Saved entries:
------------------------------

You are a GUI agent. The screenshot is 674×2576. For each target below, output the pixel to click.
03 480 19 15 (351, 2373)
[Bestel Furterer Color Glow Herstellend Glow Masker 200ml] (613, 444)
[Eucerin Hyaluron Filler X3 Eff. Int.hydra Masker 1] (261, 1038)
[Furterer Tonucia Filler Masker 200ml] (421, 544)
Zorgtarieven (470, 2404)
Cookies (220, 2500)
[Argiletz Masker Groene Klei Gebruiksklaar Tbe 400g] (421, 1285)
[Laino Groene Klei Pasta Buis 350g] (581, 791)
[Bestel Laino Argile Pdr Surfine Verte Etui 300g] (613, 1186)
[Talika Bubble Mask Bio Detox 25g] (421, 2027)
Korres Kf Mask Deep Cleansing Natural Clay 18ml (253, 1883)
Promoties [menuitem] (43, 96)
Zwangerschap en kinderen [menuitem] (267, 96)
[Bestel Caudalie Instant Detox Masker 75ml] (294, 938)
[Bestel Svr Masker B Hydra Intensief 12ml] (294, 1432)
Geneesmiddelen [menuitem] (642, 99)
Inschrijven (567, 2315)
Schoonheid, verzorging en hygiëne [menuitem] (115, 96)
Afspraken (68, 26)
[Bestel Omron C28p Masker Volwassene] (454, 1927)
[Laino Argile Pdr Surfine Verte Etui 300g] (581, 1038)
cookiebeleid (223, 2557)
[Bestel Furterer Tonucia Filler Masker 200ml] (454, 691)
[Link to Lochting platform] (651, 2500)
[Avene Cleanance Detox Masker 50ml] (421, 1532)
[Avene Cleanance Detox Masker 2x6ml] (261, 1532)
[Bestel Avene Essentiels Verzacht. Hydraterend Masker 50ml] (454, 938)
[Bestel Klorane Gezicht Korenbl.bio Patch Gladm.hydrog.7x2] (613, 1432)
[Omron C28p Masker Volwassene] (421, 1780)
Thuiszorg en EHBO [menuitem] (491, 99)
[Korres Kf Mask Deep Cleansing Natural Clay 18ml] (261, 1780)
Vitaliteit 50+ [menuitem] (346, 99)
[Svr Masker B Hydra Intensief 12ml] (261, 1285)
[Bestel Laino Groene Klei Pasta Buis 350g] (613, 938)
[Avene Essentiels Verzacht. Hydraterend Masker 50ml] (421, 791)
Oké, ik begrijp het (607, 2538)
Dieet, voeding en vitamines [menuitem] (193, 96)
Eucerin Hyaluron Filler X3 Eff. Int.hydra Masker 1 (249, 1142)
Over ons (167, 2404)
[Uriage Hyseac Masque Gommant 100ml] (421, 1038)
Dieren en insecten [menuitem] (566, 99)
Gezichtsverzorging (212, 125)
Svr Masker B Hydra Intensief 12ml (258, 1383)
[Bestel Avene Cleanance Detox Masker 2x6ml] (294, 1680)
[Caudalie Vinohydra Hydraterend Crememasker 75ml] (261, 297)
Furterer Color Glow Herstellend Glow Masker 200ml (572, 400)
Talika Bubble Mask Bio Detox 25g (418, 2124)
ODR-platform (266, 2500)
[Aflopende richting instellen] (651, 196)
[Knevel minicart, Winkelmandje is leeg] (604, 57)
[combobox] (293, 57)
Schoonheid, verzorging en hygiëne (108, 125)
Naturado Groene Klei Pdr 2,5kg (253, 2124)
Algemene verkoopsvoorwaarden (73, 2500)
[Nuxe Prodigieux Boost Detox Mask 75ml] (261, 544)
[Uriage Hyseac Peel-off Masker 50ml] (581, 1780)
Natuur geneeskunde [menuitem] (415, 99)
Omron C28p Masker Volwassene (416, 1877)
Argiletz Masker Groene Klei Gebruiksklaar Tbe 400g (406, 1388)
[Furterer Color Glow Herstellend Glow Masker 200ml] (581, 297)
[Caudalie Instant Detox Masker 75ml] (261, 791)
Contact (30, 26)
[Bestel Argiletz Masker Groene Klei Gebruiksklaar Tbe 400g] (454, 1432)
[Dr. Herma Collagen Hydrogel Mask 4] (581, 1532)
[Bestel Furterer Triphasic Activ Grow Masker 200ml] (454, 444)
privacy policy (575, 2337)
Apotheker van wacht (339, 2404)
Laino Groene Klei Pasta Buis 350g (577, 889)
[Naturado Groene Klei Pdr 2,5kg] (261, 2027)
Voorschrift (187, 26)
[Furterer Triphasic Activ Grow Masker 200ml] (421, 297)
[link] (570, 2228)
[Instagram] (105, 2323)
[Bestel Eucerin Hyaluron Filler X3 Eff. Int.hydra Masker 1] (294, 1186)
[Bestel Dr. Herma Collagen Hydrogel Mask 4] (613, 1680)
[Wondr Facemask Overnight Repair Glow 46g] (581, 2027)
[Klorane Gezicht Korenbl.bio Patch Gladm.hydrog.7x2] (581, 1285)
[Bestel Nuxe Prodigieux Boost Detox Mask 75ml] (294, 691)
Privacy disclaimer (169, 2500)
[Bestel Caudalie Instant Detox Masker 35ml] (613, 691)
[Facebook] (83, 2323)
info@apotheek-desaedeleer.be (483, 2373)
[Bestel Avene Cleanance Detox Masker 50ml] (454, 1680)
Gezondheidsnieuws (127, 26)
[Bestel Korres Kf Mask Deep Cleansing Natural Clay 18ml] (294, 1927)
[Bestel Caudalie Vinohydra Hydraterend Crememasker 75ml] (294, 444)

------------------------------

**TASK REQUIREMENTS**
Search the entries for the word "Herstellend" and gather every line where it appears.

**EXERCISE RESPONSE**
[Bestel Furterer Color Glow Herstellend Glow Masker 200ml] (613, 444)
Furterer Color Glow Herstellend Glow Masker 200ml (572, 400)
[Furterer Color Glow Herstellend Glow Masker 200ml] (581, 297)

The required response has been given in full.